Malheureusement, en marchant dans ma parcelle, j’ai remarqué qu’il y a beaucoup de chiendent.  Ça va être un défi de contrôler cette mauvaise herbe envahissante et particulièrement persistante.

Parcelle 2012

Une autre prise de vue sur la parcelle de l’été prochain, cette fois-ci prise plus au nord.  Au fond, la vielle remise à bois, que je n’utilise plus.

Remise à bois

Vue sur le site de mon futur étang d’irrigation.  C’est le point le plus bas de mon champ, dans le quadrant nord-ouest.

Site du futur étang d'irrigation

Photo prise du coin nord-ouest du champ.  On vois vraiment toute ma terre (en fait, on verrais toute ma terre, si ça ne serait pas du bosquet de varne mal placé).  Mon champ est bordé au sud et à l’est par des résidences, au nord par un chemin de fer (sur lequel je me tiens pour prendre cette photo), et à l’ouest par la terre des Babin.

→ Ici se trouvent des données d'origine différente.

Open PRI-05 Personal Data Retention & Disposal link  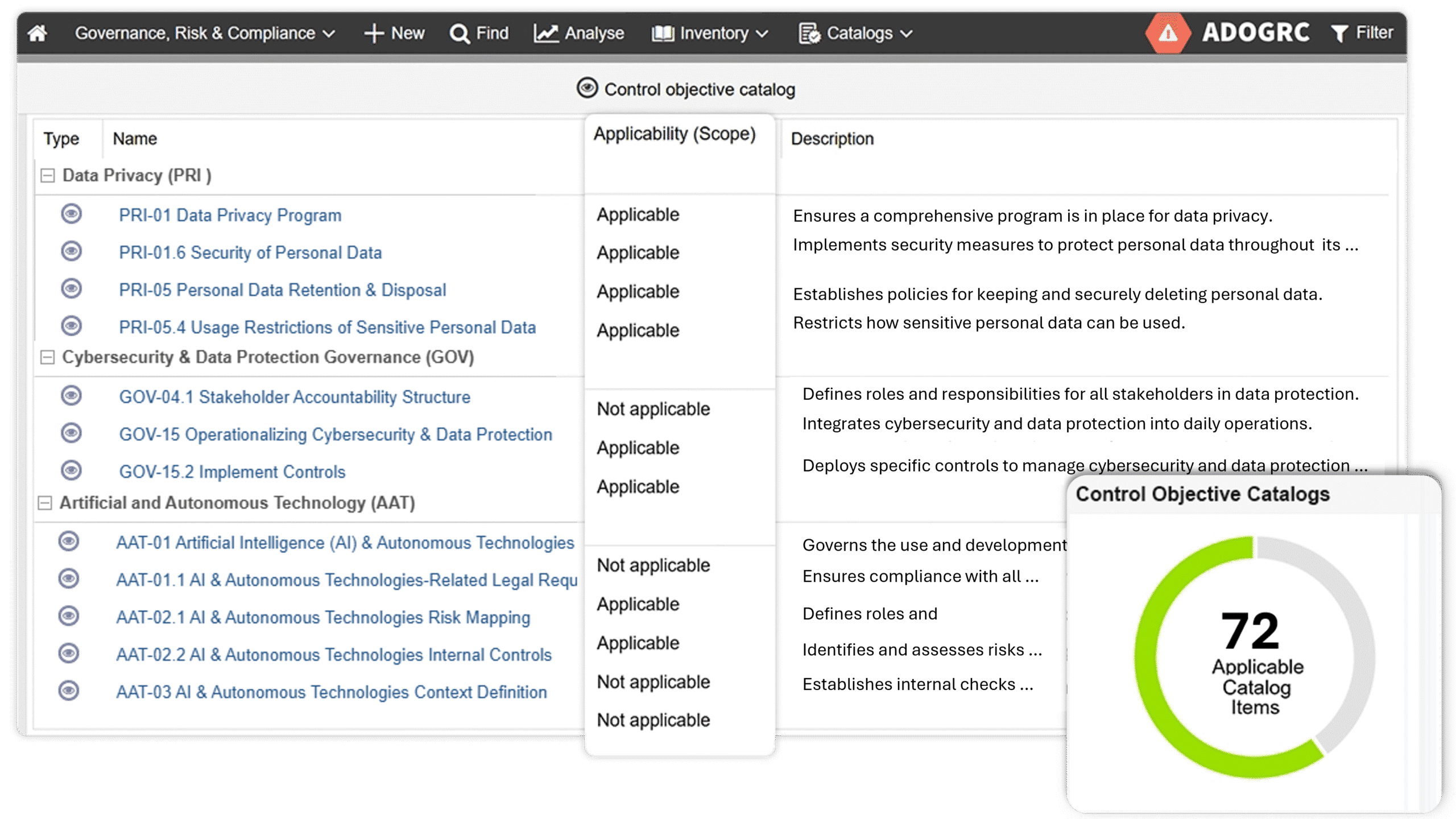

Vue d'ensemble sur le champ

Une autre photo de la parcelle que je vais cultiver l’été prochain, cette fois prise du coin nord-ouest en faisant face au sud-est.  C’est le point le plus haut de ma terre.

Parcelle 2012

Photo prise dans le chemin de ferme, en faisant face au sud.  On vois au loin l’arrière de ma serre, le poulailler, l’arrière du garage, la maison et la remise à machinerie.  J’ai remarqué pour la première fois que la remise à machinerie est vraiment très croche, elle penche beaucoup.  Je vais peut-être devoir la renforcer.

De retour à la maison

Une photo du poulailler, qui est derrière le garage.  Il est présentement inutilisé.  D’içi quelques années, quand je n’aurais plus à voyager pour mon travail et que j’aurais pris le dessus au jardin, je vais garder quelques pondeuses et quelques coq à chair tout les étés.

Le poulailler

La vieille grange, vue d’en arrière.  Présentement, elle sert d’entrepôt.  Malheureusement, la structure commence à montrer quelques signes de faiblesse.  D’içi quelques années, il va probablement falloir la démolir avant qu’elle ne devienne un risque.

La vieille grange

L’intérieur du garage, un vrai capharnaüm.  Beaucoup d’outils, de pièces de mécanique, de vieille chaines et autres reliques de l’histoire agricole de la ferme.  Je vais y faire un gros, très gros ménage cet été et cet automne.  Mon plan pour le garage est de démolir et refaire l’intérieur au complet pour le transformer en bâtiment de lavage et entreposage de légumes.  Je vais refaire le plancher, baisser le plafond, refaire les mur intérieur en vinyle, refaire l’électricité, faire venir l’eau courante et bâtir ma ligne de lavage de légumes et quelque chambres froides. Bref, il faut rendre le bâtiment sanitaire.  C’est un projet qui va s’échelonner sur quelques années, parce qu’il y a vraiment beaucoup de travail à faire et que ça va coûter très cher.  Pour le moment, on commence par le ménage.  C’est déjà tout un projet en soi!

L'intérieur du garage

Voilà, c’est tout pour le moment!  Le printemps, c’est brun et gris, et un peu triste.  J’espère avoir le temps de refaire un autre tour de ferme pour notre blog l’été prochain, quand le jardin sera vert et plein et que la nature sera belle.